Exercise:
When you reach the line with "You are a GUI agent. The screenshot is 993×2576." in the listing below, transcribe it and each line after it up to and including the line with "Add to cart (808, 426)", exactly and with nothing else.
(Provided material Opens)
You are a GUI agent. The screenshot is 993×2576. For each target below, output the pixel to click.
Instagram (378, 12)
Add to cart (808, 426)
(Provided material Closes)
(Provided material Opens)
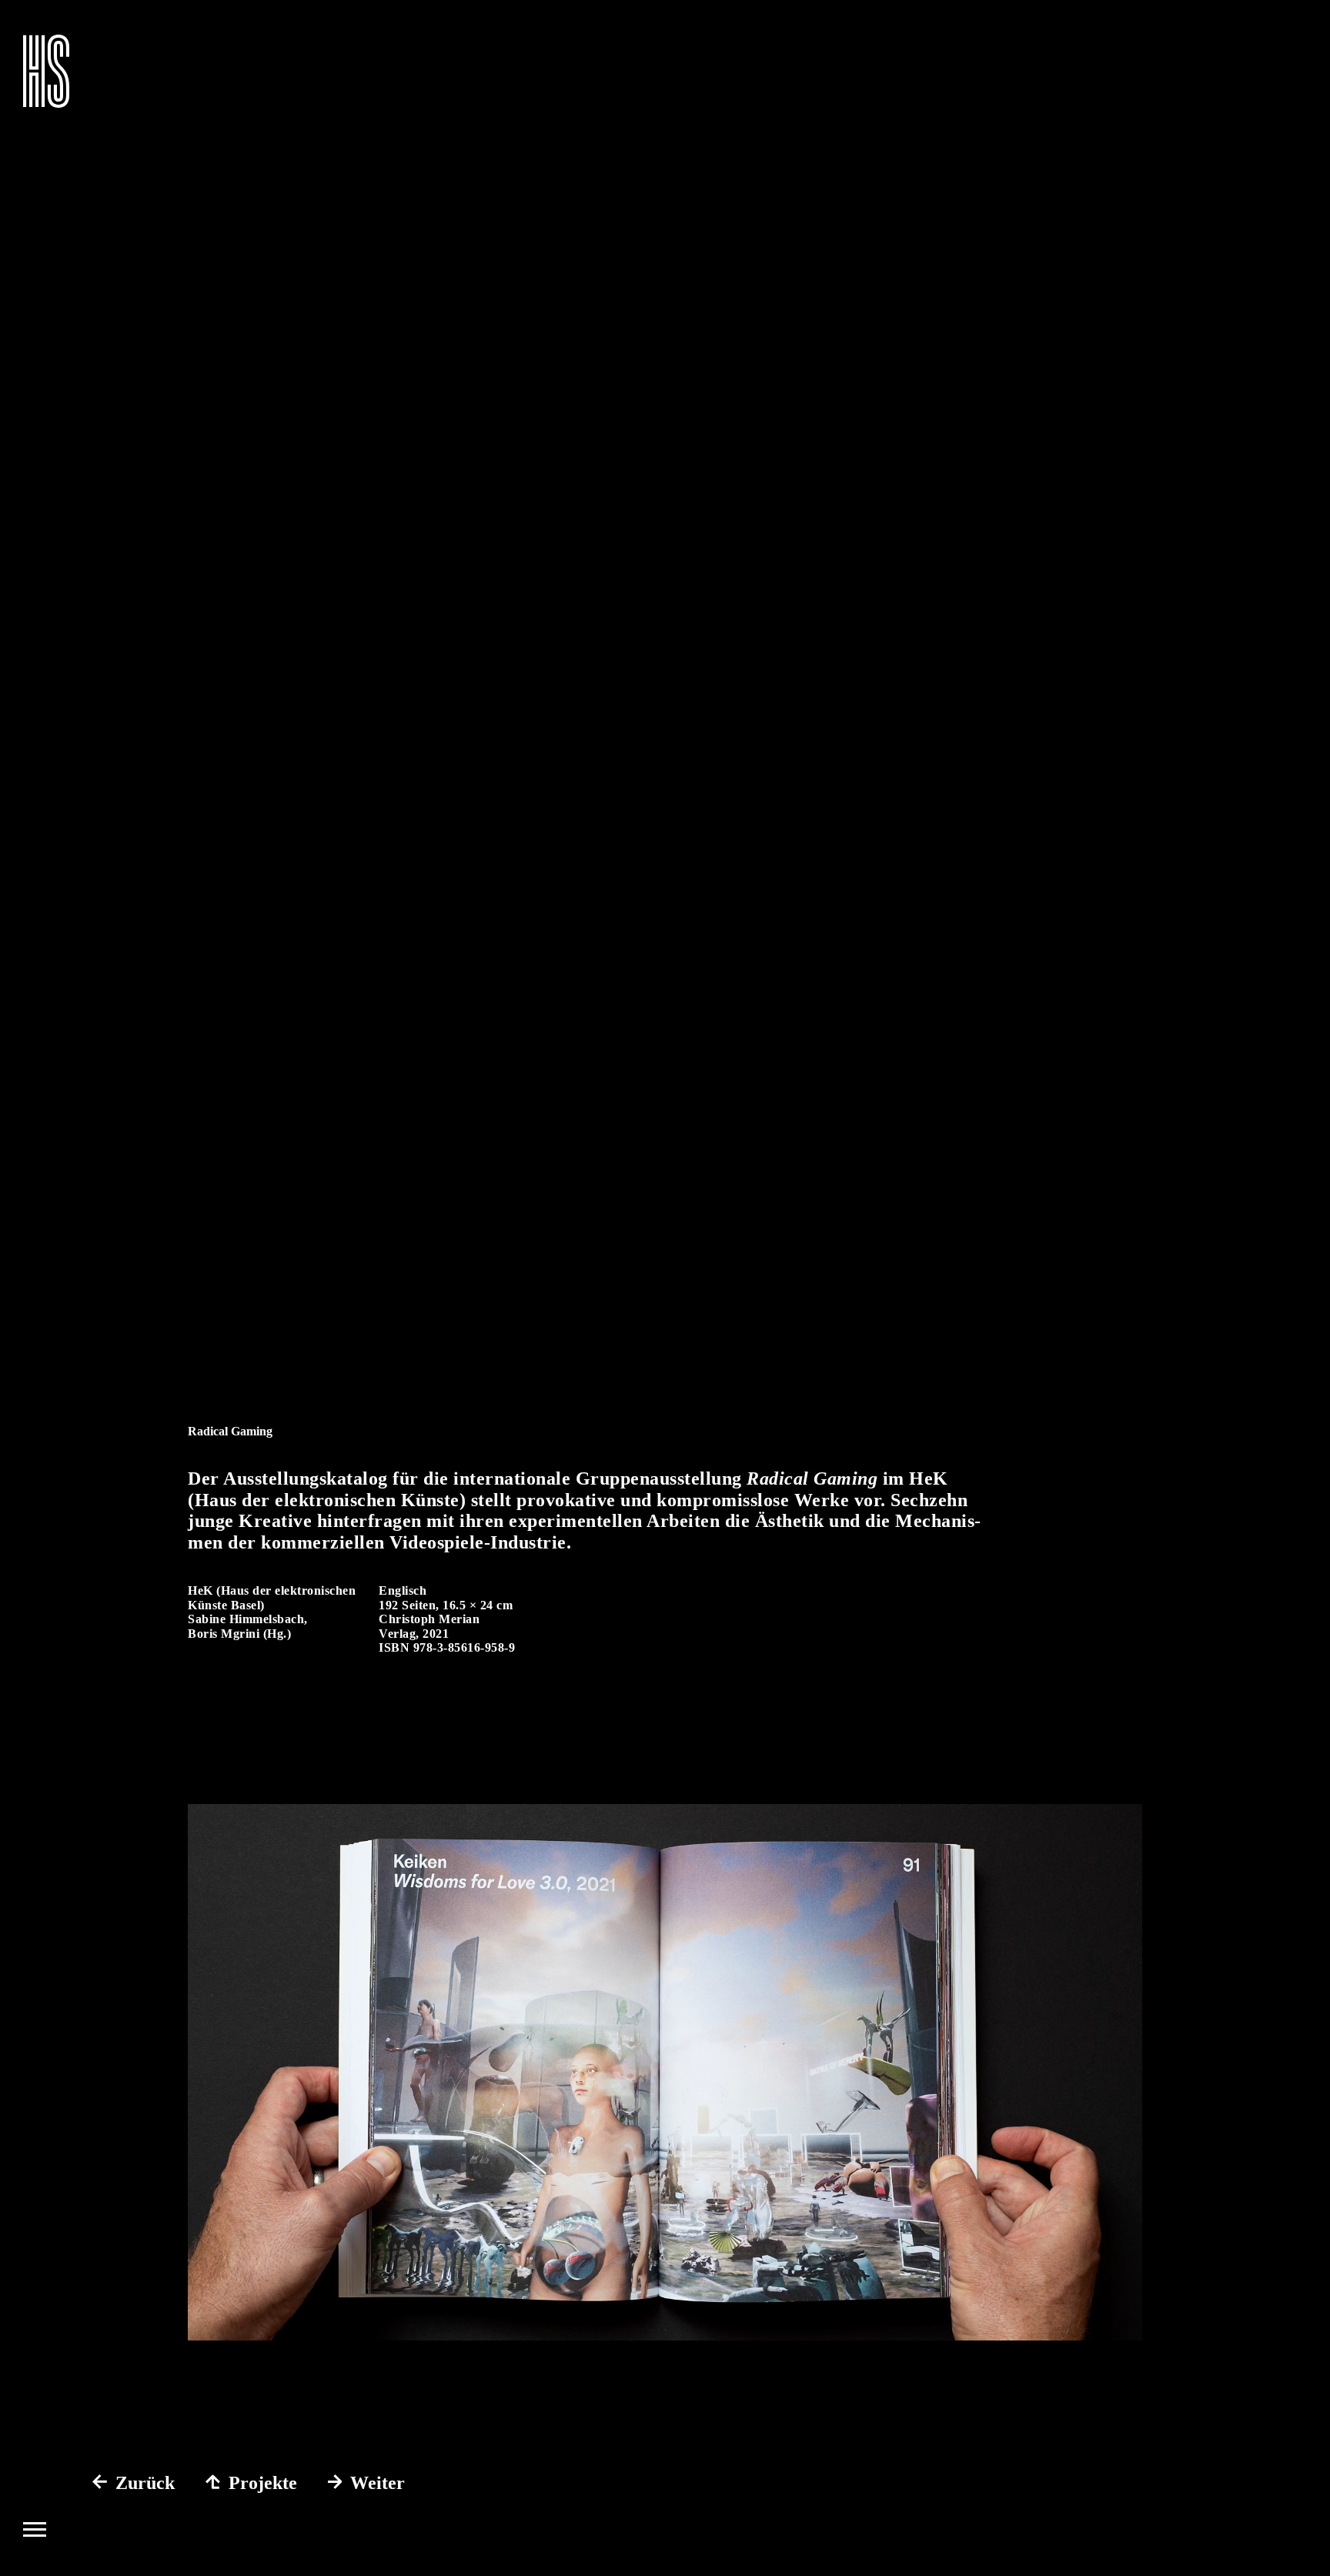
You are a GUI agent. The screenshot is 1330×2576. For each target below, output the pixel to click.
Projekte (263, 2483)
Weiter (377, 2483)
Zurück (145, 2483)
(Provided material Closes)
(Provided material Opens)
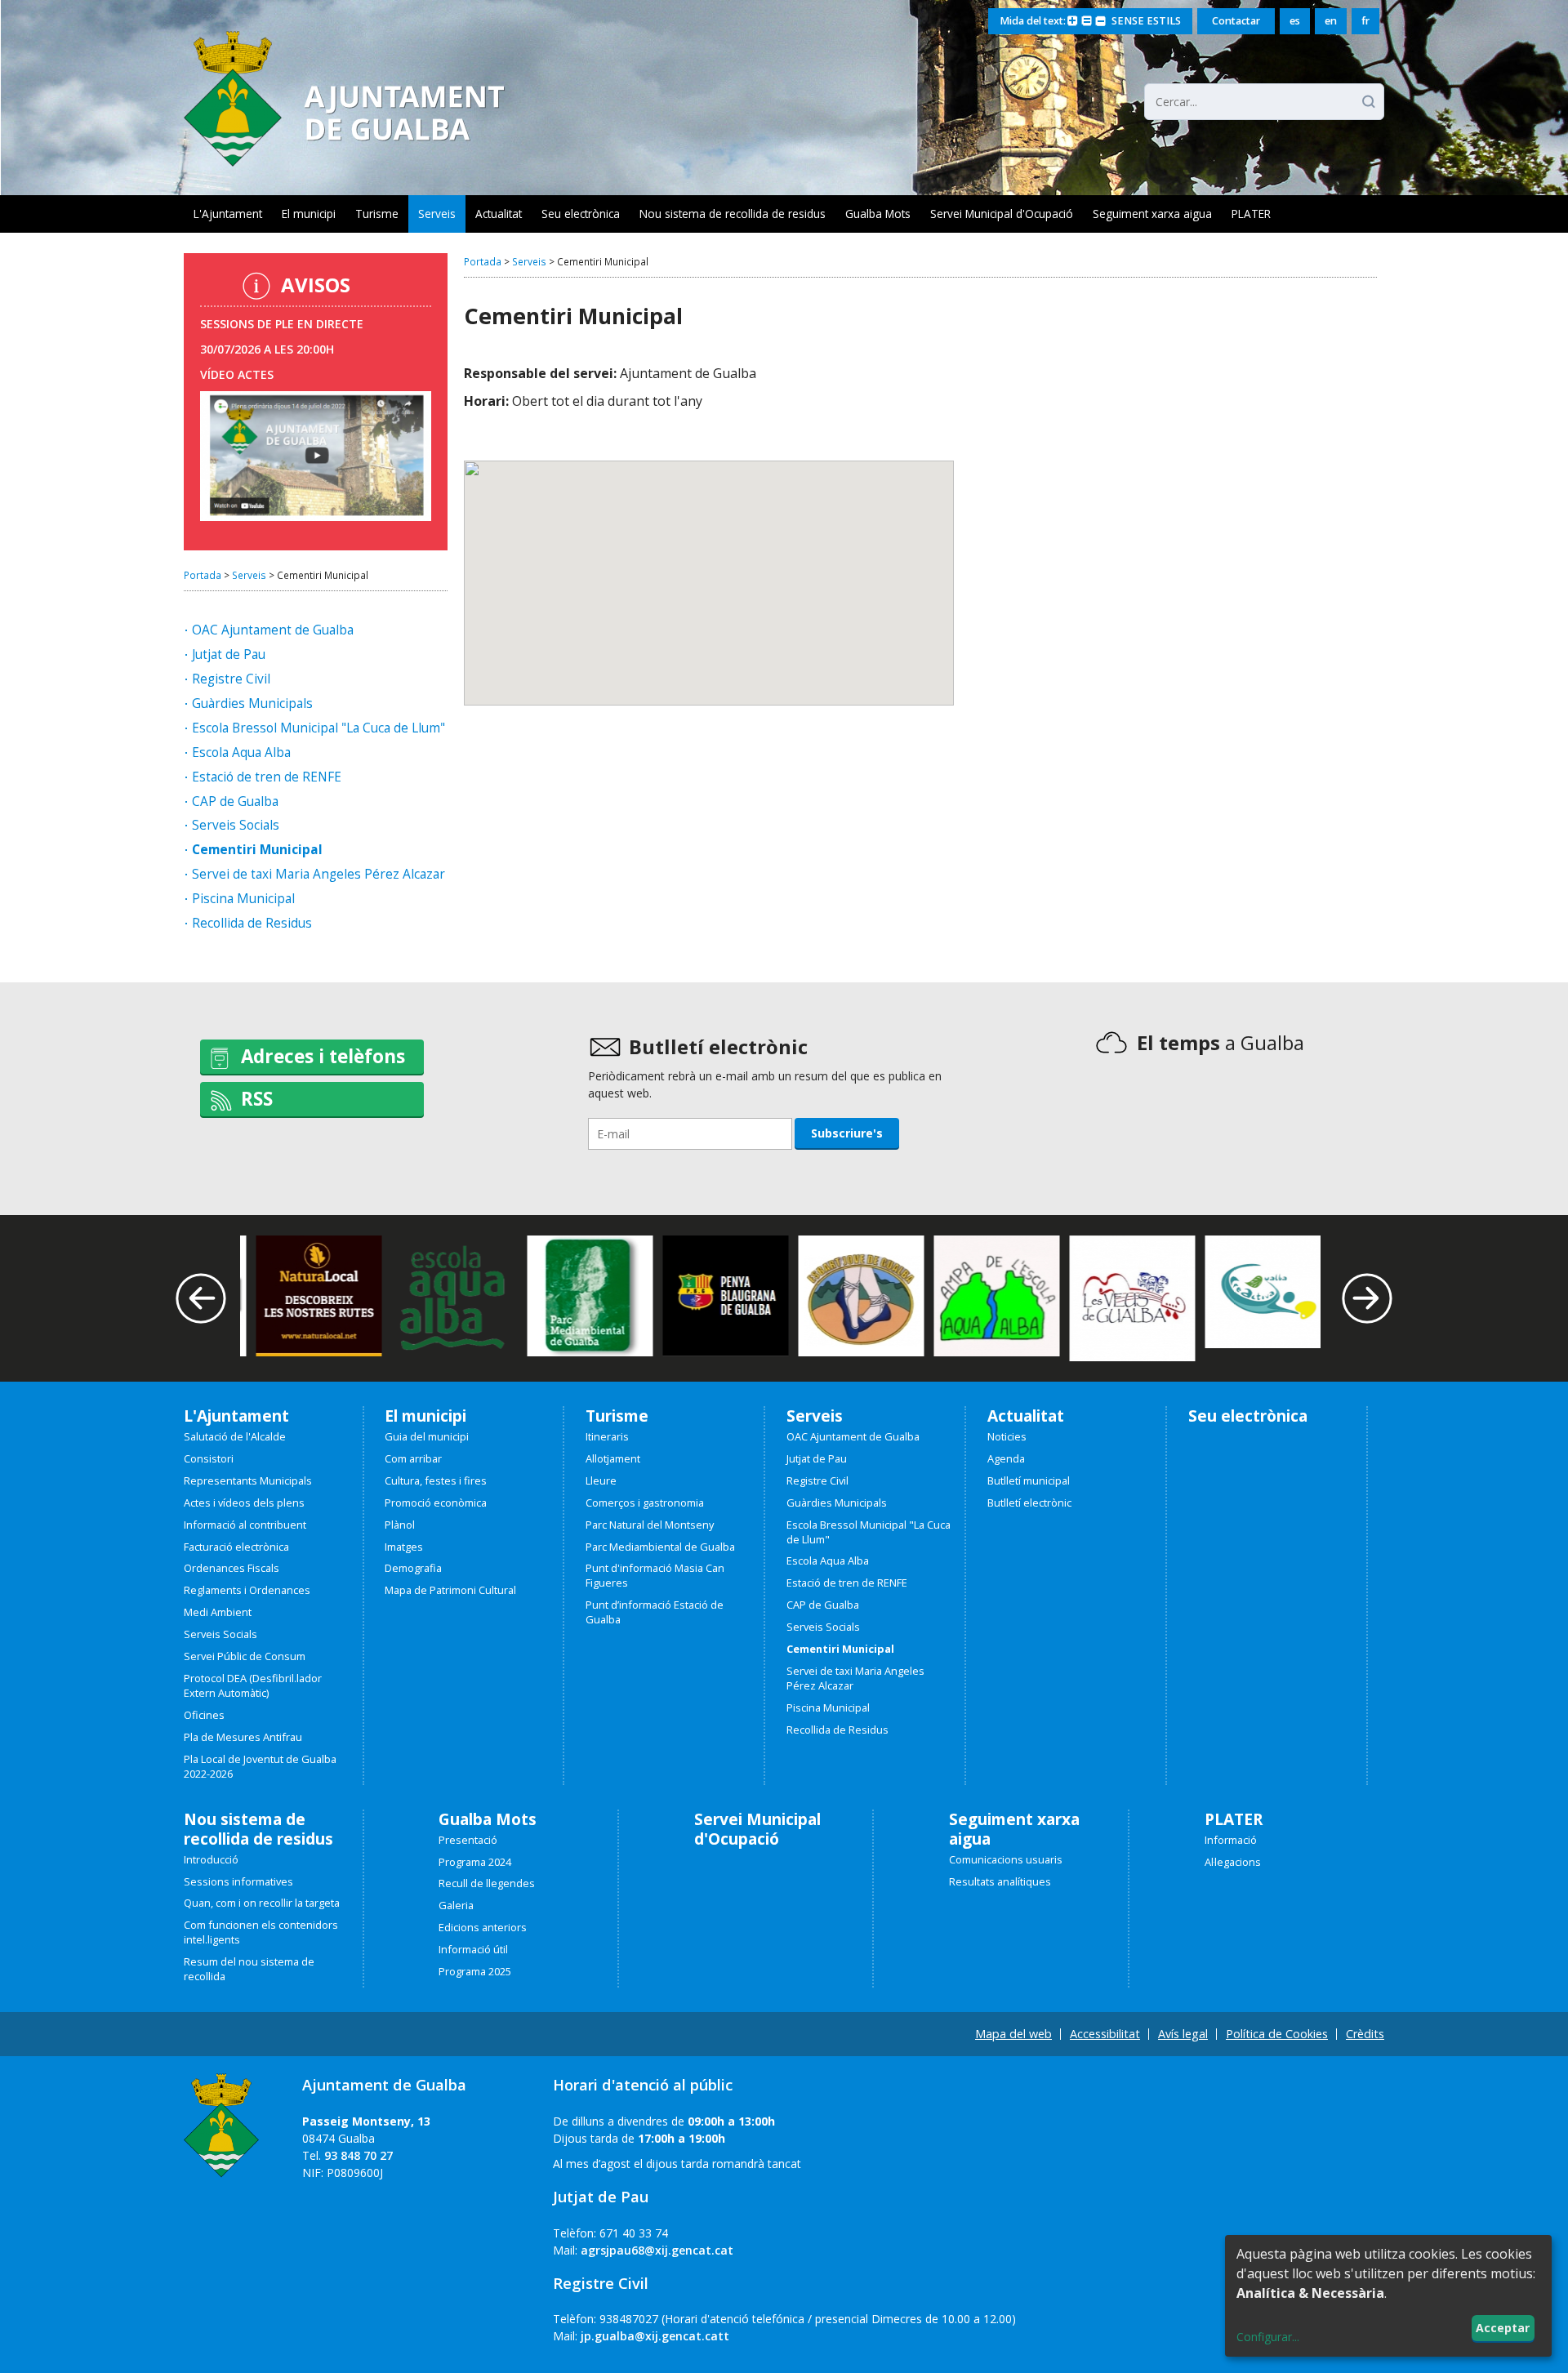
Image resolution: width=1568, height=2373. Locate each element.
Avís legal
(Provided material Closes)
Response area:
You are a GUI agent. The screenshot is 993×2576. For each target below, output the pixel to click.
Instagram (378, 12)
Add to cart (808, 426)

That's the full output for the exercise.